> [TO BE DONE]: Which lines of the listing below contain the word "Where"? Report each of those lines in full.

> [SUPPLIED MATERIAL]:
================
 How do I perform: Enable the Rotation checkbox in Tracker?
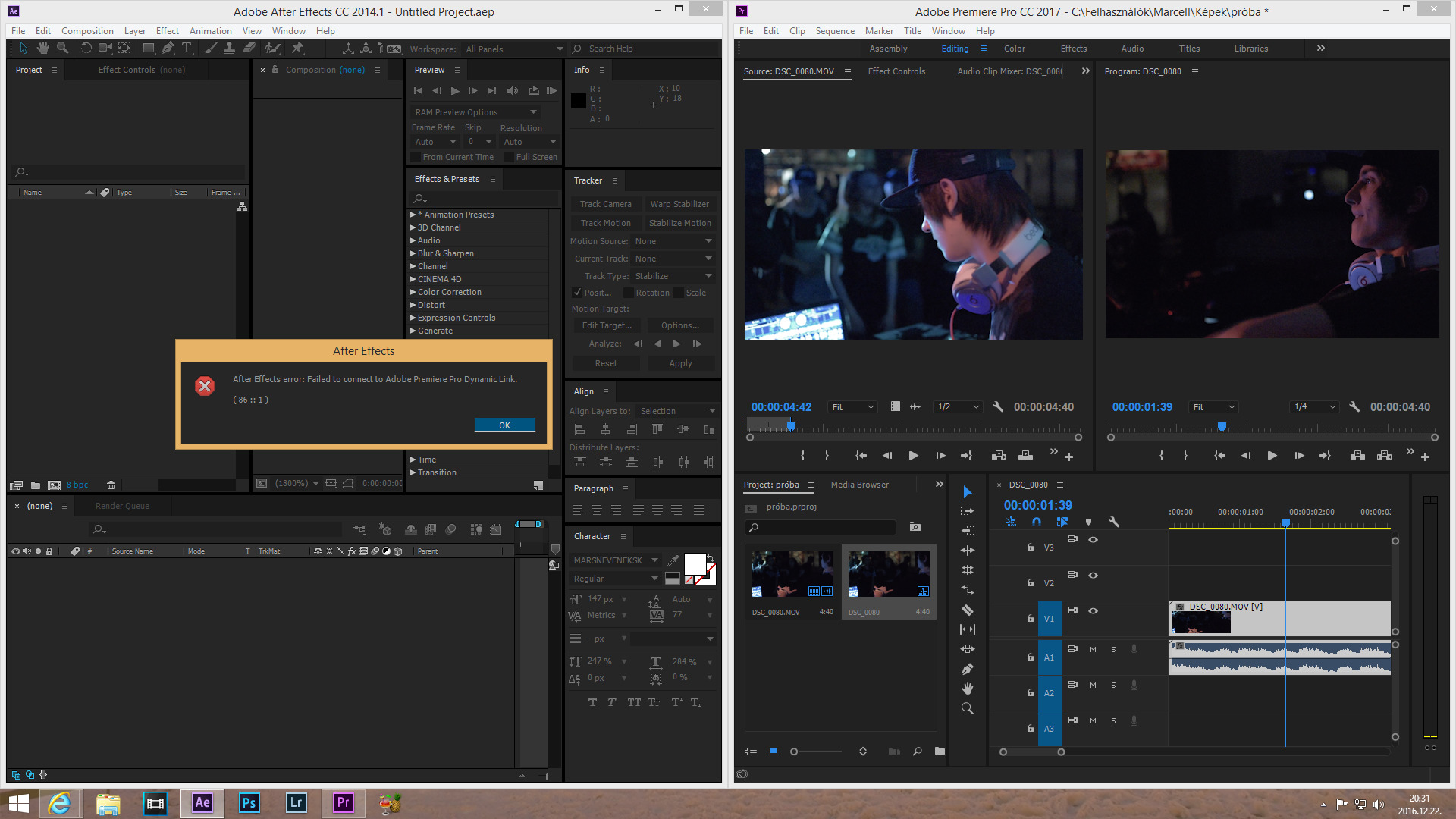[629, 293]
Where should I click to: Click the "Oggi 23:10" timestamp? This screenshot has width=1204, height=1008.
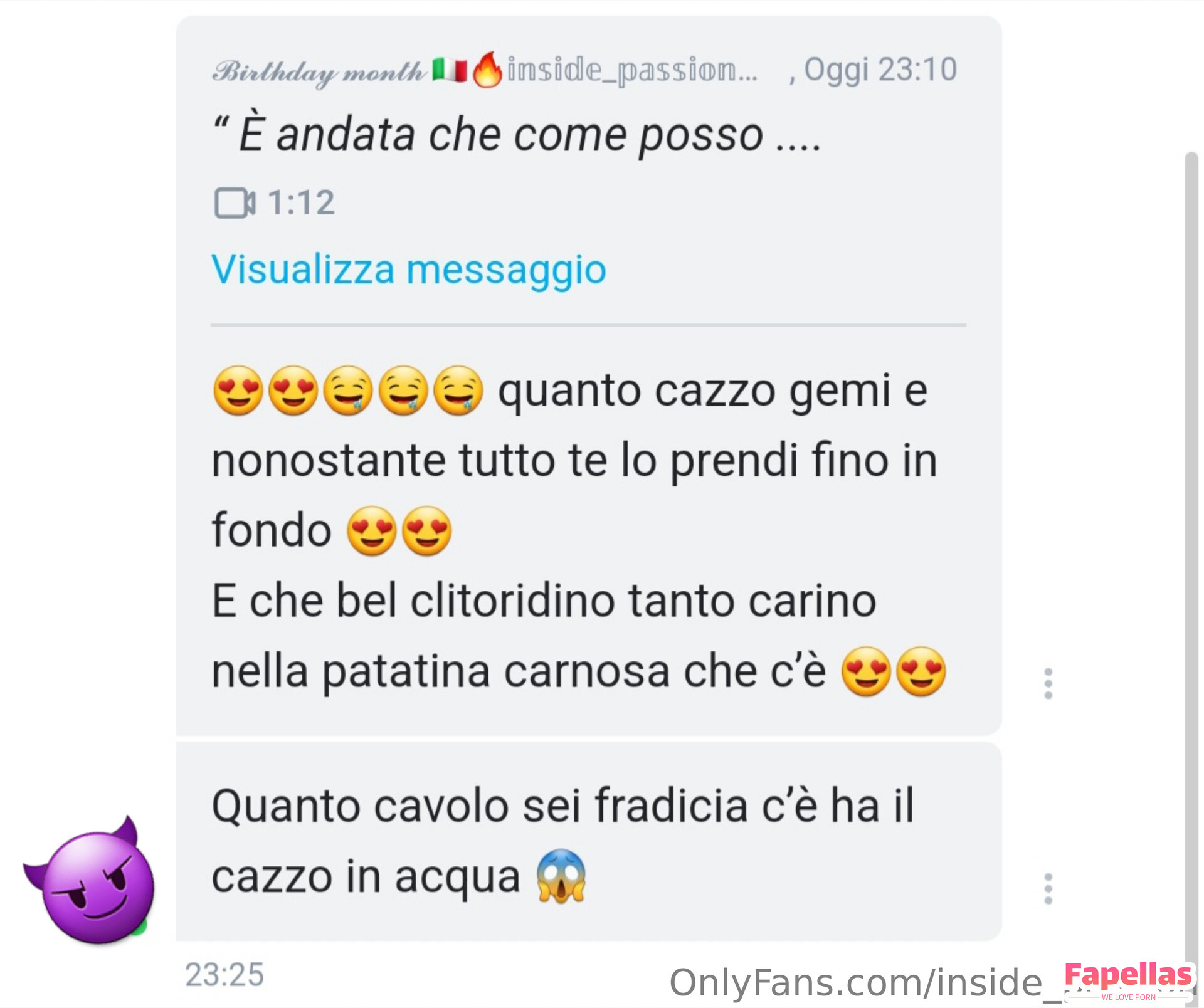[x=880, y=70]
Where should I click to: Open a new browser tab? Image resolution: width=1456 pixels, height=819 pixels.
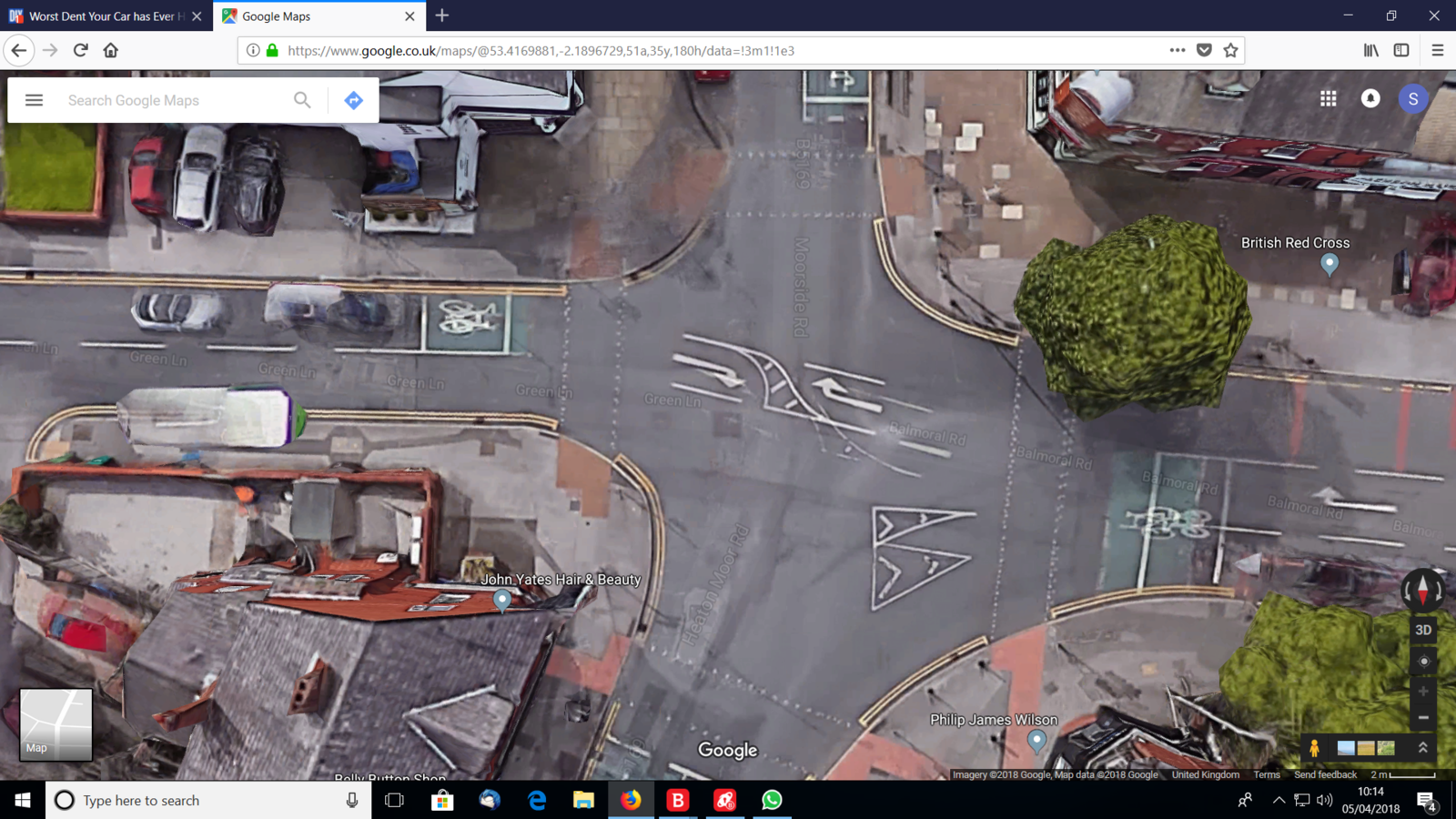(x=442, y=16)
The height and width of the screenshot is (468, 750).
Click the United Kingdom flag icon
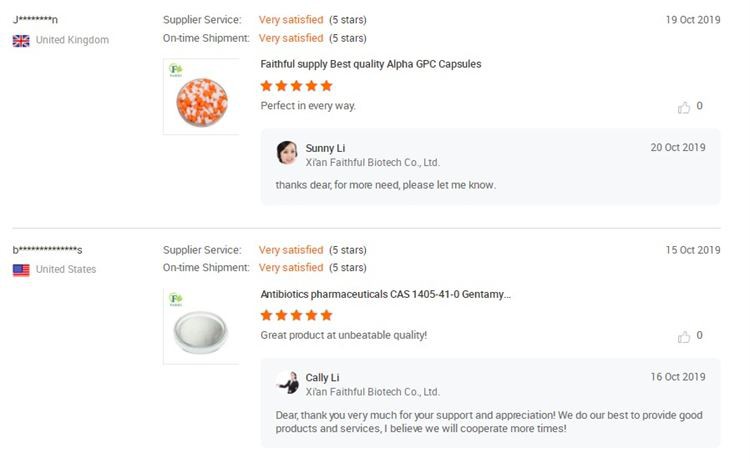pyautogui.click(x=21, y=40)
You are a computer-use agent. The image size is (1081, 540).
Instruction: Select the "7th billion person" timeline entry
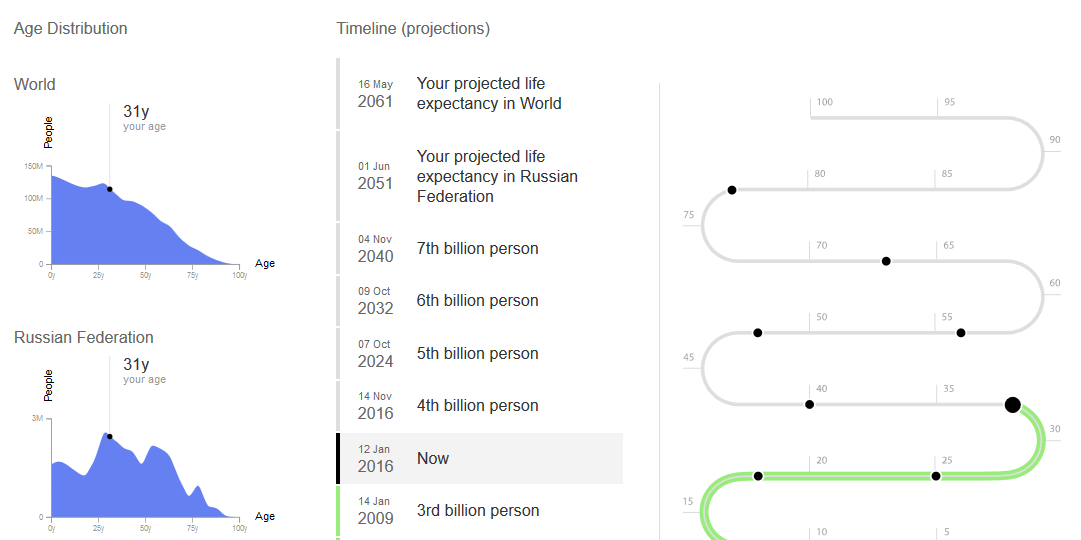tap(478, 249)
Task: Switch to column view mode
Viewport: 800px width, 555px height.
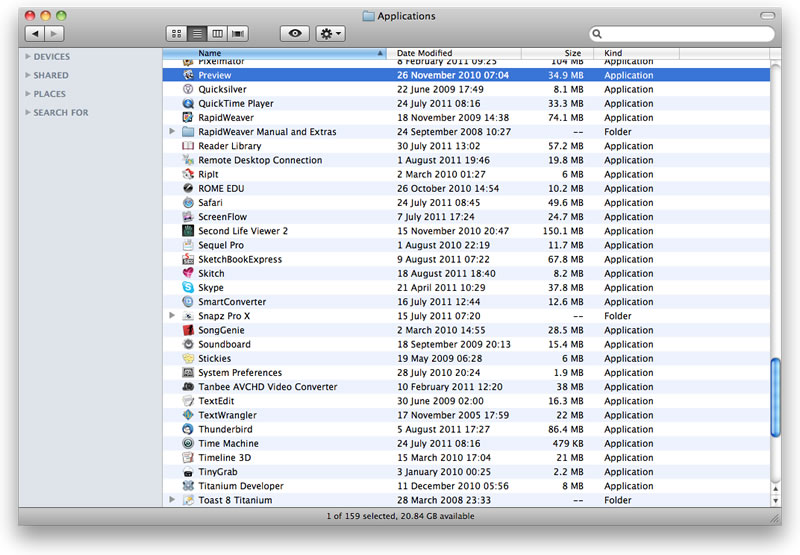Action: coord(218,34)
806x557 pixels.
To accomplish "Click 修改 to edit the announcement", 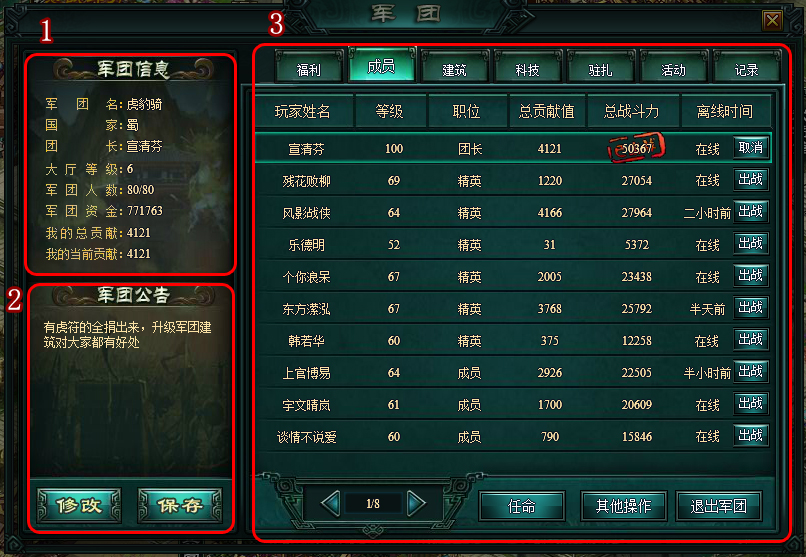I will [x=79, y=506].
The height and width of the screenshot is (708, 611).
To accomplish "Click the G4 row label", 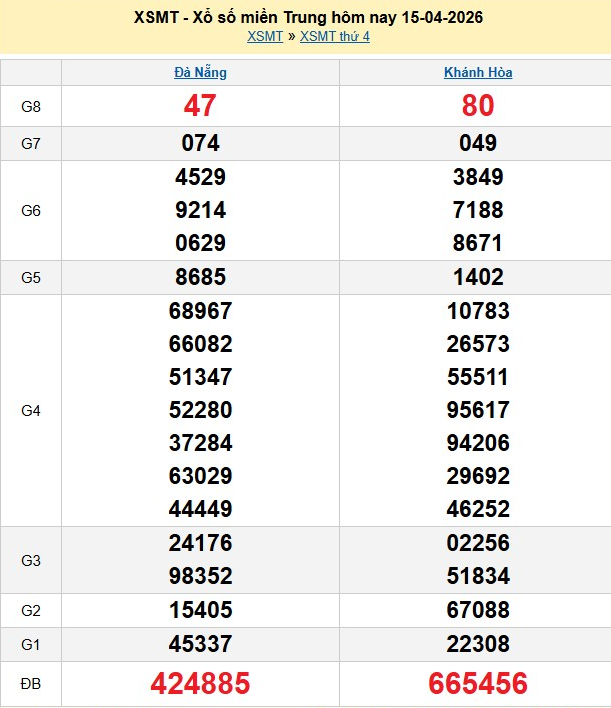I will tap(30, 410).
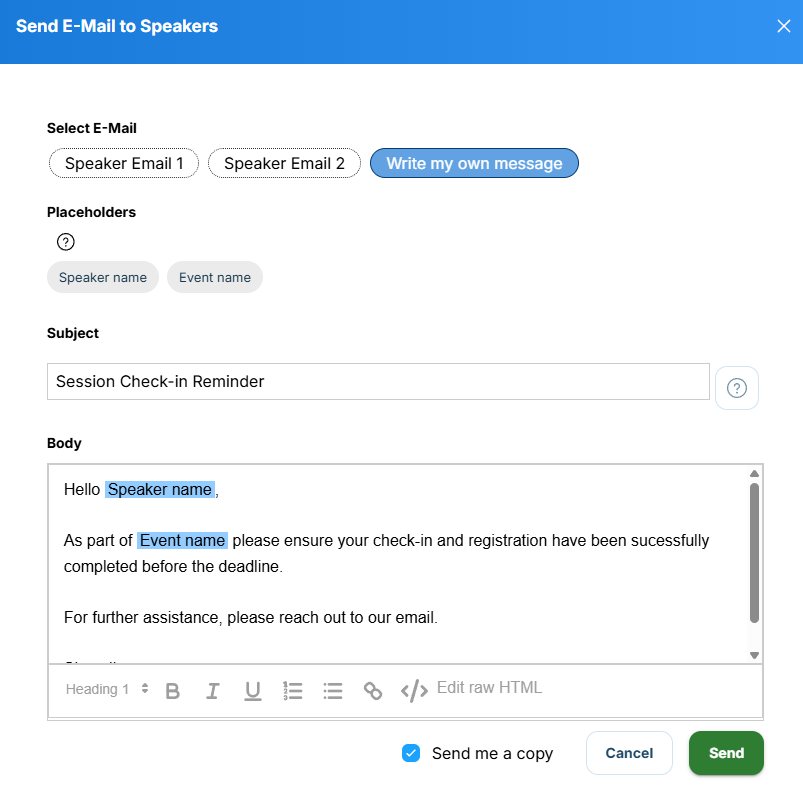Underline the selected body text
This screenshot has width=803, height=809.
pyautogui.click(x=252, y=691)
================
> [EXERCISE RESULT]:
Where should I click to: Click the "Oggi 23:10" timestamp? This screenshot has width=1204, height=1008.
Where should I click to: Open a new browser tab? Image resolution: width=1456 pixels, height=819 pixels.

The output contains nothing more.